Unfortunately, especially for C, programmers make assumptions that have historically been true for C compilers but are not guaranteed by the standard. This leads to trouble. Some examples of trouble in gcc development are:

  • Type-based aliasing. The standard says, basically, a memory location written to by a pointer of one type may not be read by a pointer of a different types (ignoring qualifiers like const). gcc takes advantages of this to rearrange memory loads and stores, which is desirable to increase scheduling flexibility. Unfortunately, this breaks a fair amount of code. While gcc enables type-based aliasing by default when optimizing, it provides an option to disable it: -fno-strict-aliasing. In order to better detect code that may break, I suggested a way to warn about such code; the warning was implemented by Silvius Rus at Google, and will be in gcc 4.3.
  • Undefined signed overflow. The standard says that overflow in a signed computation is undefined behaviour. gcc takes advantages of this in various ways, notably to estimate how many times a loop will be executed. Unfortunately, this breaks code which assumes that signed overflow wraps using modulo arithmetic. I implemented a -fno-strict-overflow option to disable the assumption, and I also implemented a -Wstrict-overflow option to warn about cases where gcc is making the assumption. These options are both in gcc 4.2.1.
  • Inline assembler. It’s difficult to write gcc inline assembler correctly, because it’s difficult to express the constraints and dependencies. If you fail to indicate exactly what your inline assembler requires and precisely what it does, gcc can and will rearrange the code such that it does not work. The documentation of inline assembler is not great.
  • Changes to the inliner. This mainly affects kernel developers. The kernel more or less requires that certain functions be inlined (this may have been more true in the past than it is today). gcc does not provide any guarantees about the behaviour of the inliner. There have been cases where it has changed such that functions which should be inlined no longer are. gcc does provide always_inline and noinline attributes which can be used to control this.
  • Compilation speed. The compiler has gotten somewhat slower over the years. It’s hard to speed it up. Periodically users run across some horrible test case.

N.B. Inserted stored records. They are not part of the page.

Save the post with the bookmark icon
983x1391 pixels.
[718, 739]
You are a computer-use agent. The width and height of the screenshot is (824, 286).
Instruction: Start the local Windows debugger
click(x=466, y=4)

The flip side of these usability issues is, of course, that gcc tries to take advantage of the flexibility it is permitted to generate better code. What tends to happen is that some gcc developer will find a way to speed up a specific test case. He or she will implement the optimization in gcc. This will quietly break some formerly working code which unknowingly relied on undefined behaviour. The programmer won’t consider the formerly working code to be undefined, or will feel that gcc should define it anyhow. This leads quickly to an argument in which the gcc developers say that the standard is clear and ask for a clear proposal for how the standard should work instead, while the user says that the code is clear and the compiler is crazy. These arguments have a characteristic pattern in which both sides talk past each other because they are talking about entirely different things: one talks about standards, the other about existing code. The usual outcome is a new compiler option.

It would be easier if gcc weren’t required to be all things to all people. Some people want gcc to generate better code, and compare it to other compilers. Some people want gcc to continue compiling their current code in the same way. These desires are contradictory. gcc developers tend to pay more attention to people who want better code, because that work is more interesting.

I do feel that most of the issues get resolved. The larger problem is not the issues themselves, it is the bad blood left behind by the arguments. Since the arguments tend to talk past each other, it is not easy to find common ground. If there were another free compiler which was more responsive to user suggestions, it would have a good chance of supplanting gcc. It will be interesting to see whether the gcc development community is able to respond to compilers like LLVM and Open64.

Part of the problem is that there is no person who can speak for gcc. I’m not going to name names, but several of the people who participate in these arguments are abrasive and not inclined to look for common ground. This does a lot of harm to gcc over time in the larger free software community. gcc’s organizational structure, with a steering committee which does not participate directly in development, means that nobody is actually in charge. Many people are paid to work on gcc (including me), but this naturally means that most of them are required to focus on areas of interest to their employers, rather than on the gcc project as a whole.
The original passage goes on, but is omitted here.